[Opening PROVIDED RECORDS section]

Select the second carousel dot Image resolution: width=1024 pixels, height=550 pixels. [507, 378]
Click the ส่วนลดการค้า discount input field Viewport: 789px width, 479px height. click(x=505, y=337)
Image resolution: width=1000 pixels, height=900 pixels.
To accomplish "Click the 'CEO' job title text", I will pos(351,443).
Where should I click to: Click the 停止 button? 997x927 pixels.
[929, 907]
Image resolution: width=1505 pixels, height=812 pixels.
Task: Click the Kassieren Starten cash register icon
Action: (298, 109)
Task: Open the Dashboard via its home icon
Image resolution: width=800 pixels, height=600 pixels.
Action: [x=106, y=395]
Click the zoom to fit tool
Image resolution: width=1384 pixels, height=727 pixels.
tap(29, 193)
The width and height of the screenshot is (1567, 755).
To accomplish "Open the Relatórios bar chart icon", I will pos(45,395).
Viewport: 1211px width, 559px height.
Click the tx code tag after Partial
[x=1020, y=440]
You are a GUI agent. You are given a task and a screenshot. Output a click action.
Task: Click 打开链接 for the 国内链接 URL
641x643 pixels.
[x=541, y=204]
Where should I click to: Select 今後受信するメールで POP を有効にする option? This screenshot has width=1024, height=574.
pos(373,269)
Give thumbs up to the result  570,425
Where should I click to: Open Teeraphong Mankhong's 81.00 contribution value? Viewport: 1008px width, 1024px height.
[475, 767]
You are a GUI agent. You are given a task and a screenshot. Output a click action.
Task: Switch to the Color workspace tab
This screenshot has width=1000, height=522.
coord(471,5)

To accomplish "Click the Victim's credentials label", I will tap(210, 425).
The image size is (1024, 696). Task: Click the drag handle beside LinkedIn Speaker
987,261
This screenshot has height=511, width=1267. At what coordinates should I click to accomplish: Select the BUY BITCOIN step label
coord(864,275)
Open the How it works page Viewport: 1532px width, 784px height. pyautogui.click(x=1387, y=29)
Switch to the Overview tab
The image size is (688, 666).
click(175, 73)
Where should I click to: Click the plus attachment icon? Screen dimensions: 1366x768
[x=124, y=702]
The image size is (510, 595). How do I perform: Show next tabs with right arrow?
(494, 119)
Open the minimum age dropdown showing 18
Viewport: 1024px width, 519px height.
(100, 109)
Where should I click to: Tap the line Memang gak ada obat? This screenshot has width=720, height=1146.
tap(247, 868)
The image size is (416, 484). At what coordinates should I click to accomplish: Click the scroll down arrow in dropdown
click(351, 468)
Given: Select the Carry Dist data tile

[Closing PROVIDED RECORDS section]

YOUR TASK -
Which lines of the records above hold the word "Switch"? Copy each of them.

OUTPUT OF THE EXERCISE -
Task: Switch to the Color workspace tab
Switch to the Overview tab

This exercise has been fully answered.